Mit Geld aus Berlin darf der griechische Ministerpräsident auf die Schnelle dennoch nicht rechnen, das verdeutlichte Merkel am Mittwoch auch. "Es geht, das will ich ausdrücklich sagen, nicht um Hilfsmaßnahmen", sagte die Kanzlerin über das deutsch-griechische Gespräch am Freitag. So rechnet Hellas seinen Sparbemühungen zum Trotz nicht unbedingt mit EU-Hilfe. Papandreou erwäge ein Hilfsgesuch an den Internationalen Währungsfonds (IWF), heißt es in Athen. Der Regierungschef habe dem Kabinett mitgeteilt, dass dies eine Option für Griechenland sei, wenn die EU nicht zu einer Unterstützung bereit sei, sagte ein Insider, der an der Kabinettssitzung teilnahm, der Nachrichtenagentur Reuters.
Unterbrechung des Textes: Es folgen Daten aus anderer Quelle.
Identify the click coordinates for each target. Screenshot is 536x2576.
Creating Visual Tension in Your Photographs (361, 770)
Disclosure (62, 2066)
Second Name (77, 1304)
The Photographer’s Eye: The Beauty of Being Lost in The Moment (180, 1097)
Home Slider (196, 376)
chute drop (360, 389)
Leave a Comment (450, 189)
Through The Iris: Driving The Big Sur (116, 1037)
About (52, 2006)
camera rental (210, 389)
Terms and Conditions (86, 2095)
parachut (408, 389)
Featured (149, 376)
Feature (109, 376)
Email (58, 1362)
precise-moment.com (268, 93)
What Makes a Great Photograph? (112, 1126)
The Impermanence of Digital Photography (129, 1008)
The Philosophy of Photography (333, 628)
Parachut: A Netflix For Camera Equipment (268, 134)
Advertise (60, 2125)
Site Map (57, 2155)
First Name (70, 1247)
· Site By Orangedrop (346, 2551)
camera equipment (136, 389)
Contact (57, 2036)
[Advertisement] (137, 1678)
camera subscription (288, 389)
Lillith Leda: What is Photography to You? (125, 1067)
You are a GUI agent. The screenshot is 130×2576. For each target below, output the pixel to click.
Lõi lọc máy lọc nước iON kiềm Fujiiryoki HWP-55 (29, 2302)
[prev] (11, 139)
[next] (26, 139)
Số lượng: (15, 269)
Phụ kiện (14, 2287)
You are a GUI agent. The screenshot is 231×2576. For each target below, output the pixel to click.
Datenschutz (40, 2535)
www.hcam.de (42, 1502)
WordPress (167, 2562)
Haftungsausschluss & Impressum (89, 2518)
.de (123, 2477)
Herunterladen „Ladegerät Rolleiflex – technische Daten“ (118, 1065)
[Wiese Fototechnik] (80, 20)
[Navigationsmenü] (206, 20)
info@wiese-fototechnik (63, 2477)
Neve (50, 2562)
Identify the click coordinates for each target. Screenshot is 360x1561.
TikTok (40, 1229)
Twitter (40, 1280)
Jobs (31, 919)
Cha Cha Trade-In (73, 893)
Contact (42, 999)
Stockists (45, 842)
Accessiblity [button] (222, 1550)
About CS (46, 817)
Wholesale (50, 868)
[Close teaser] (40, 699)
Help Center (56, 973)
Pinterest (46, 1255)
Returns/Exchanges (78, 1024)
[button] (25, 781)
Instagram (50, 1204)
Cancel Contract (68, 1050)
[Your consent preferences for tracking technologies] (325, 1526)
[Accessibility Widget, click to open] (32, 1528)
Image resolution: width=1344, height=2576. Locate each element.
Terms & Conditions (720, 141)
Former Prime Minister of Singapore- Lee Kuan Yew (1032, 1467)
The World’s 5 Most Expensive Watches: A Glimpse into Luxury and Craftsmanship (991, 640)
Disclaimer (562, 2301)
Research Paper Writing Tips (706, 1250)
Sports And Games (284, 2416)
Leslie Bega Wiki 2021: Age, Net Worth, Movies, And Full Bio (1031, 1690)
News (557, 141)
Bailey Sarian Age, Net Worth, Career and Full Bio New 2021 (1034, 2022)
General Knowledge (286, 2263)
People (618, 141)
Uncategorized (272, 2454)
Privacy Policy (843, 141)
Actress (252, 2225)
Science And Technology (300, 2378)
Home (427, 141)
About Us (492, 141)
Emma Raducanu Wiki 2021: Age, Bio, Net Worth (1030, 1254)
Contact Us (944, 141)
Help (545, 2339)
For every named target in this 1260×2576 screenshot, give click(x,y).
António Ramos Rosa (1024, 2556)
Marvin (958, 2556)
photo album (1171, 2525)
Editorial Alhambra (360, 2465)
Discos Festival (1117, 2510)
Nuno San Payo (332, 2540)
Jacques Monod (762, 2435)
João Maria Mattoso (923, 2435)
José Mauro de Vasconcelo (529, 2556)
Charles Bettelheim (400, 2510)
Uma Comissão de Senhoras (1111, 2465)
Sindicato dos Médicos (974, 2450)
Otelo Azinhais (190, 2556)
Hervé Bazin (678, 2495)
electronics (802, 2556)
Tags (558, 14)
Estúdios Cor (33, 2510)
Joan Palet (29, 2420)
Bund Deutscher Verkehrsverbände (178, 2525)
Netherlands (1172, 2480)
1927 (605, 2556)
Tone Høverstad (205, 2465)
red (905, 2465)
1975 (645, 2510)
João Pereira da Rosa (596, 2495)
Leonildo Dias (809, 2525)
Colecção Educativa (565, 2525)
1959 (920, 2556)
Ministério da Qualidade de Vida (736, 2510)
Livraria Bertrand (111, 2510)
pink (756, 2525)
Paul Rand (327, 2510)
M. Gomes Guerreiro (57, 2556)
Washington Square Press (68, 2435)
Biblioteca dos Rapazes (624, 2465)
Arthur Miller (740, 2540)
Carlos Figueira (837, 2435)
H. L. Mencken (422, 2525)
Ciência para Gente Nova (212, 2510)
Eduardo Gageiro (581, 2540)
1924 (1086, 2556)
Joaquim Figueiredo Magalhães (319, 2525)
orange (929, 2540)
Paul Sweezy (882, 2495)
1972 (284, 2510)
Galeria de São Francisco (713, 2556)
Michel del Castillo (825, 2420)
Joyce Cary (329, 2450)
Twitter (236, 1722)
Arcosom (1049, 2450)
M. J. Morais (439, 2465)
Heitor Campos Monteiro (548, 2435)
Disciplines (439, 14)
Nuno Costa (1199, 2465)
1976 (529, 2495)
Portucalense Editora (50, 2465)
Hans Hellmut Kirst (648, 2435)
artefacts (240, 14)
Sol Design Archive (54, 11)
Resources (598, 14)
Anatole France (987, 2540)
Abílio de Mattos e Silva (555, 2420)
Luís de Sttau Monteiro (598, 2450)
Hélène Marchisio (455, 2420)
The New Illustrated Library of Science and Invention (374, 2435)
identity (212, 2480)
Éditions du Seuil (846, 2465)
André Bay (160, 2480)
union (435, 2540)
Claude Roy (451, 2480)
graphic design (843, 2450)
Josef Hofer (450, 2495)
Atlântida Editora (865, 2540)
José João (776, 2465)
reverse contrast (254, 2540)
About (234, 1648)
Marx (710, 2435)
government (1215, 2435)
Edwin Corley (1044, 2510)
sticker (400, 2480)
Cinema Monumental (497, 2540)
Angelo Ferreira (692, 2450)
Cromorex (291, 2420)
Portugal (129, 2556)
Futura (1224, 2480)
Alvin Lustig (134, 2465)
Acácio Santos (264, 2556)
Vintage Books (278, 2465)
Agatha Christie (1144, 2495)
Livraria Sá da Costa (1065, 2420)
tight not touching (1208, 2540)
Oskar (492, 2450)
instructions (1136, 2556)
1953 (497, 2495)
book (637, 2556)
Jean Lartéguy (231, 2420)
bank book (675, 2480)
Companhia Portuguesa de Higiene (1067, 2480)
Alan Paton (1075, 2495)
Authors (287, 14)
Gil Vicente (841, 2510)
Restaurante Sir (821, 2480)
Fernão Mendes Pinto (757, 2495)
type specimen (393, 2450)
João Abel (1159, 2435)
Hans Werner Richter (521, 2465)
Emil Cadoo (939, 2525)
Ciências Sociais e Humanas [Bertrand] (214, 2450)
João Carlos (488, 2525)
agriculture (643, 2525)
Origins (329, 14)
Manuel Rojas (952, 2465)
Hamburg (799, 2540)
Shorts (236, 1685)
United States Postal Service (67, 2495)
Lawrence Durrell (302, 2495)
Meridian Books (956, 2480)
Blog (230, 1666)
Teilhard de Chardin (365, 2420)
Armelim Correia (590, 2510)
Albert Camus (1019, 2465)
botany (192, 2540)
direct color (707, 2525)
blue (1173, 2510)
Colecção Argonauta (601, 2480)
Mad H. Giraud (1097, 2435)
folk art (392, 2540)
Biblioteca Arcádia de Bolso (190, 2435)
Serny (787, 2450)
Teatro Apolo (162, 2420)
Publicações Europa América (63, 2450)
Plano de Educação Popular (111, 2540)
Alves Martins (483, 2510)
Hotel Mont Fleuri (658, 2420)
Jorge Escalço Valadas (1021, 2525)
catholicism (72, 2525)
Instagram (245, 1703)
Dabei gibt es in der EU durchaus Sympathisanten für eine finanzielle Unterstützung der klammen Griechen. Beispielsweise Günther Oettinger: Der neue EU-Energiekommissar signalisierte die Zahlungsbereitschaft Brüssels. "Nachgedacht wird über vieles", sagte er im Deutschlandfunk auf die Frage, ob in der Union an Hilfen für die Griechen gedacht werde. "Ich glaube, die Verantwortung liegt noch immer in Athen", ergänzte er aber. Die Regierung des Landes müsse erst einmal die Balance zwischen Einnahmen und Ausgaben herstellen. "Dann kann man über einiges reden."
Brief an die "lieben Deutschen"
Geht es nach dem griechischen Parlamentspräsidenten Philippos Petsalnikos braucht Athen ohnehin nicht das Geld der Deutschen, sondern eher moralische Hilfe. "Wir Griechen erwarten nicht, dass die Deutschen uns "retten". Diese Aufgabe haben wir uns zunächst einmal selbst gestellt", schreibt Petsalnikos unter dem Titel "Liebe Deutsche!" in einem offenen Brief im stern."Nicht Euer Geld, sondern Eure Solidarität und Eure Unterstützung braucht Griechenland, um die Angriffe der internationalen Spekulanten abwehren zu können. Wenn Griechenland ihnen zum Opfer fällt, ist es ein erster Dominostein."
Der griechische Politiker, der einst in Deutschland studiert und gearbeitet hat, beklagt sich darüber, dass vor allem in deutschen Medien mit "Unsachlichkeiten und fatalen Vereinfachungen" über Griechenland berichtet werde, die auf den Nenner hinausliefen: "Wir Deutschen zahlen, und ihr Griechen kassiert". Petsalnikos wies darauf hin, dass die Griechen mit allen Europäern Deutschland bei der Bewältigung der deutschen Einheit geholfen hätten. Außerdem habe Deutschland enorm von der Schaffung des EU-Binnenmarktes profitiert.